When the results of the average number of bugs per minute were plotted on a bar graph, it became evident that the cornstarch bars stand taller than those with sand. This is an indication that the pillbugs did not take chances while making choices; rather, they knew exactly to what they were getting attracted. Another very important thing to note is that there was not even a single insect that moved to the cornstarch chamber and later left moving to sand. This was very clear in the experiment that these animals knew that cornstarch was what was attracting them, and they could not make mistakes of leaving it for sand. The results of this research are reliable enough to confirm strongly the hypothesis that pillbugs have a preference for a diet with starch even in their wild environment.

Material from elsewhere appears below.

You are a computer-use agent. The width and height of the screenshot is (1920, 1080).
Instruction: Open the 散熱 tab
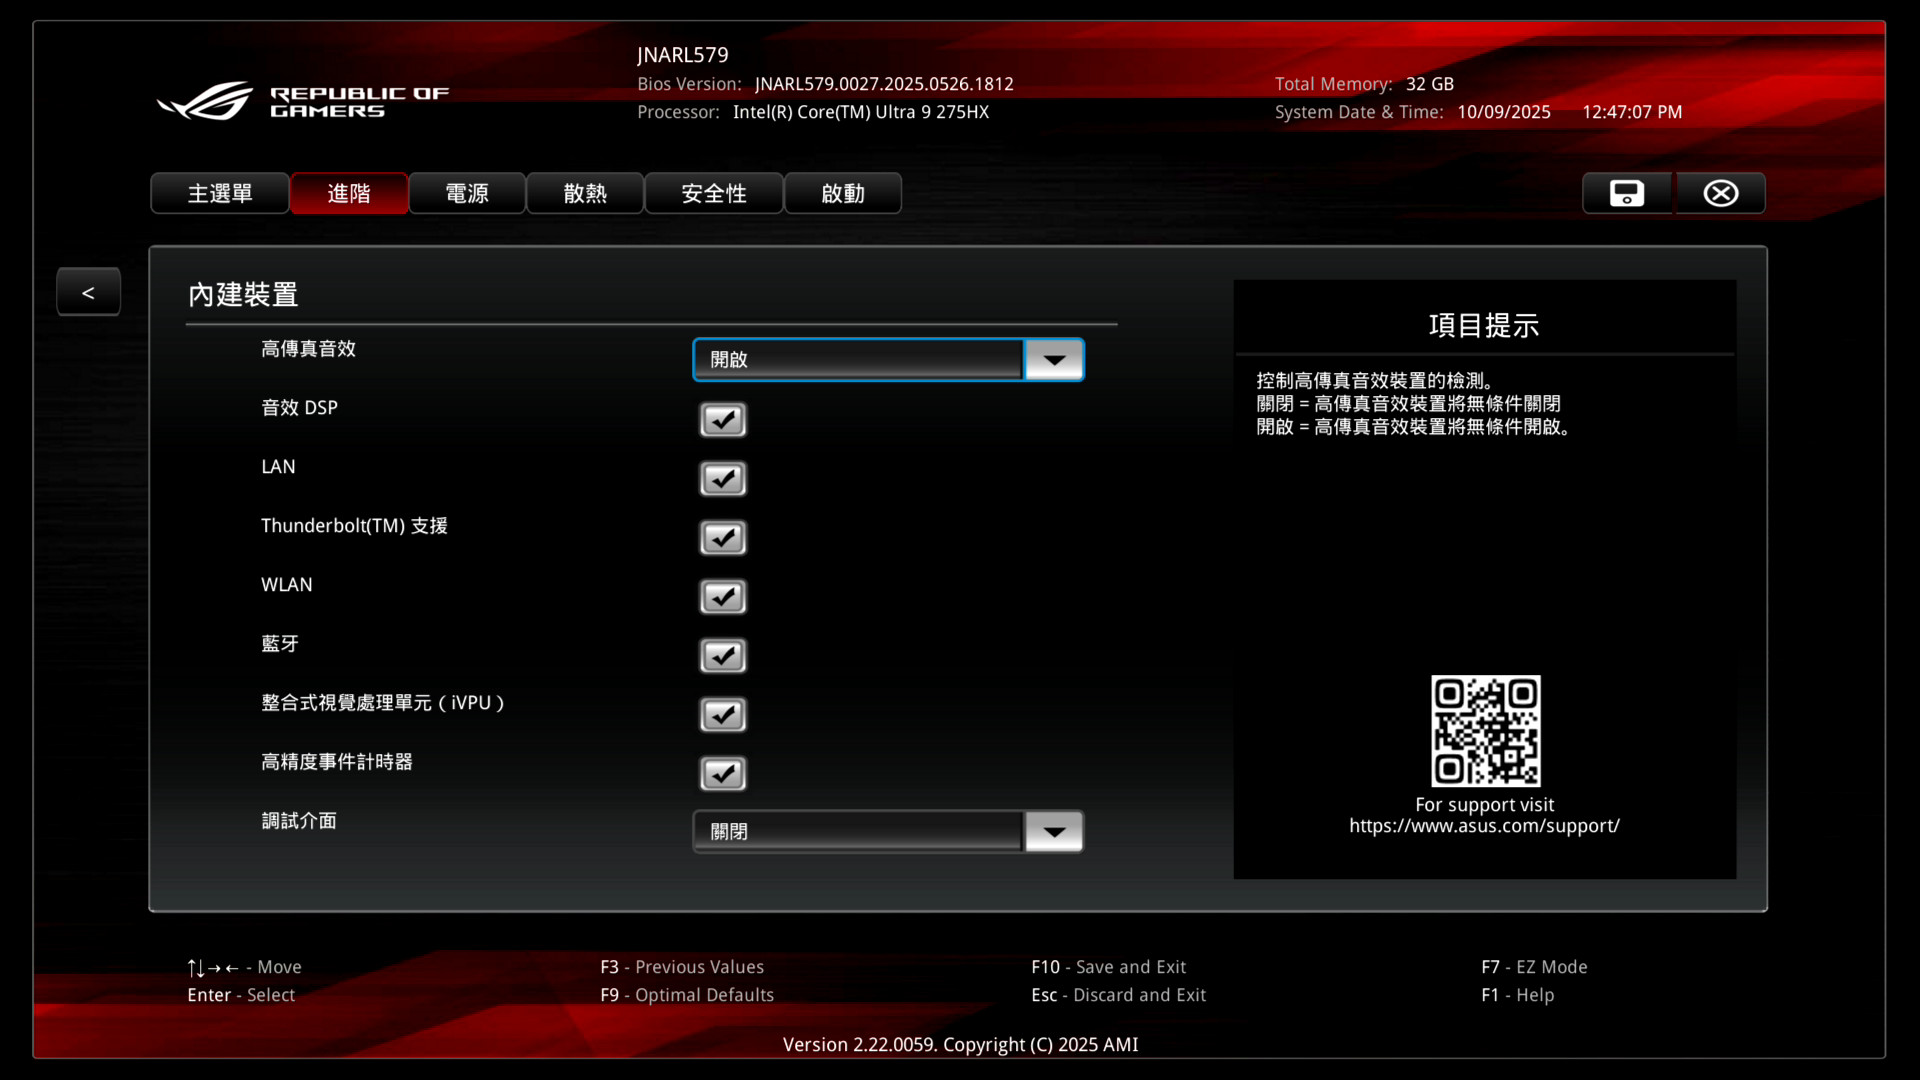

The primary purpose of this laboratory experiment was to employ the scientific method for finding out the behavior and diet preference of pillbugs. A hypothesis was formulated and a scientific strategy for testing it was designed. At the end of the scientific quest, it was evident that there was an adequate ground to support the hypothesis. The idea being tested was that pillbugs are strongly attracted to cornstarch, and if they are subjected to two competing environments, they will choose starch over the other substance; this is what was being tested, and the results proved that it was scientifically true. The experiment was successful since the primary hypothesis was confirmed to be true. Pillbugs are attracted to cornstarch, and they exhibit behavior that depicts strong preference for the diet when put under laboratory test. The twenty insects gave a clear picture of preference based on the conduct of the majority. Choice chambers technique was effective in that it allowed us to conduct an experiment with living specimens and collect the required data without using coercion or manipulations.